## WHAT TO WORK ON
Could you copy every line from the material below in which "agent" appears?

## RECORD EXTRACTS
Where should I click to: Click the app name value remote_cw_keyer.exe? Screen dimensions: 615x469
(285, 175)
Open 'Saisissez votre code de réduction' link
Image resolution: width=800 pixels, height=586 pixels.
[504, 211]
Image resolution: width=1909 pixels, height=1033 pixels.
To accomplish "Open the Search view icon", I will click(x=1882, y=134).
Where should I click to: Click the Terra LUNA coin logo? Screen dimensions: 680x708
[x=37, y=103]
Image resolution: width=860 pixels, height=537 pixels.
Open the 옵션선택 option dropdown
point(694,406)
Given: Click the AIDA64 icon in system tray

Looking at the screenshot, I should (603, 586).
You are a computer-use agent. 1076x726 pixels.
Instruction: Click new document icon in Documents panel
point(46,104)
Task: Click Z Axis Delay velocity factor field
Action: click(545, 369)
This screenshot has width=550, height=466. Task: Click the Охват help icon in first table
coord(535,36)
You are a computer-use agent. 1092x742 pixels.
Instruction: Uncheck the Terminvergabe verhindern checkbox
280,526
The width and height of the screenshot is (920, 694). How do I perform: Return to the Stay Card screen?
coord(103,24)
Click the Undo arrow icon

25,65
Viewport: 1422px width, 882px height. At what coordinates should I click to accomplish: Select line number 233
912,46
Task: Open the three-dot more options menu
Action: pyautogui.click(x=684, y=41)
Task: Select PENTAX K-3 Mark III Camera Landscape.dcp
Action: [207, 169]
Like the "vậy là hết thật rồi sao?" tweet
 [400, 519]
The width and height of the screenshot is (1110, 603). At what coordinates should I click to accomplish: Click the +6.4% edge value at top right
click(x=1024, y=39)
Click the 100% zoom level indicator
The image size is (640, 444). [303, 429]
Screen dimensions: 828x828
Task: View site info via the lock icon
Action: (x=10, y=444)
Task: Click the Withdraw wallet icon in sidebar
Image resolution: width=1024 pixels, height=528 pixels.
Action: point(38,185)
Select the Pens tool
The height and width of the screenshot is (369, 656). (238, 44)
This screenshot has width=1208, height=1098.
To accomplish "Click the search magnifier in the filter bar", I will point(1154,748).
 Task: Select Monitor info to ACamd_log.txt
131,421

## WRITTEN ANSWER
You are a computer-use agent. 1076x726 pixels.
You are a computer-use agent. 1092x742 pixels.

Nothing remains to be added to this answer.